Within the listing below, locate all lines containing the word "will". Copy each one.
[[ EXCERPTED DATA, beginning ]]
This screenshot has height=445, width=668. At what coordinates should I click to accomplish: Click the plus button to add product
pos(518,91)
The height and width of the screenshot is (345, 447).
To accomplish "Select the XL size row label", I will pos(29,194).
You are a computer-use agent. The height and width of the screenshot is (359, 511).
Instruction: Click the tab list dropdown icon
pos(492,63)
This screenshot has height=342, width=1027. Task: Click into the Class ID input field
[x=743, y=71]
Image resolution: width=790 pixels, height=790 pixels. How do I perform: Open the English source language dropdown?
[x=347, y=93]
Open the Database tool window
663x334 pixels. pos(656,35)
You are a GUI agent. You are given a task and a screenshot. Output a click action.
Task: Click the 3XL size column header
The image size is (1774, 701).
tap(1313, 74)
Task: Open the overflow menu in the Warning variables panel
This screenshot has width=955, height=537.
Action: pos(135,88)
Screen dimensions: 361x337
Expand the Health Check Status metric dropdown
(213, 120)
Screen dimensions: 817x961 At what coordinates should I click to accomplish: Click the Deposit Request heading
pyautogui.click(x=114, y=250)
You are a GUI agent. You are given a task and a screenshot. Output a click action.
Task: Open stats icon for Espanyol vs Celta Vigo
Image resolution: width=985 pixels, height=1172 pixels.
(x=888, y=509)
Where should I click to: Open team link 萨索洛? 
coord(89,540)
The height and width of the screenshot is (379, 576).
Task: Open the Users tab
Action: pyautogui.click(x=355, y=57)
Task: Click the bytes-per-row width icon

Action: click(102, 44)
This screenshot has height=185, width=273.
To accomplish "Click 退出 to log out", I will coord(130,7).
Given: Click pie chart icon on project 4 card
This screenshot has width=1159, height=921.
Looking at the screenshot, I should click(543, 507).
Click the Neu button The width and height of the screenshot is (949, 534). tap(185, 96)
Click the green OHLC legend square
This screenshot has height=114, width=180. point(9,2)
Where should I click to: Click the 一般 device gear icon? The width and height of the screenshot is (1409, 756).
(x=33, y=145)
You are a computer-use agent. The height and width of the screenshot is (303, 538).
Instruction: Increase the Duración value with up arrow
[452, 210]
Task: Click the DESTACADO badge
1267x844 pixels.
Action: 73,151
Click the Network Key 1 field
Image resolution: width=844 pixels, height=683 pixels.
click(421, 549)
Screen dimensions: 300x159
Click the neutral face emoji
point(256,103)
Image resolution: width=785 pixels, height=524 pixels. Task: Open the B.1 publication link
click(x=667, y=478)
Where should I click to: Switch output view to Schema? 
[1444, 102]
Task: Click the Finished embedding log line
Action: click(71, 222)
[[ EXCERPTED DATA, end ]]
## RESPONSE BOX
To accomplish "Select the XL size row label", I will pos(29,194).
To accomplish "Click 退出 to log out", I will coord(130,7).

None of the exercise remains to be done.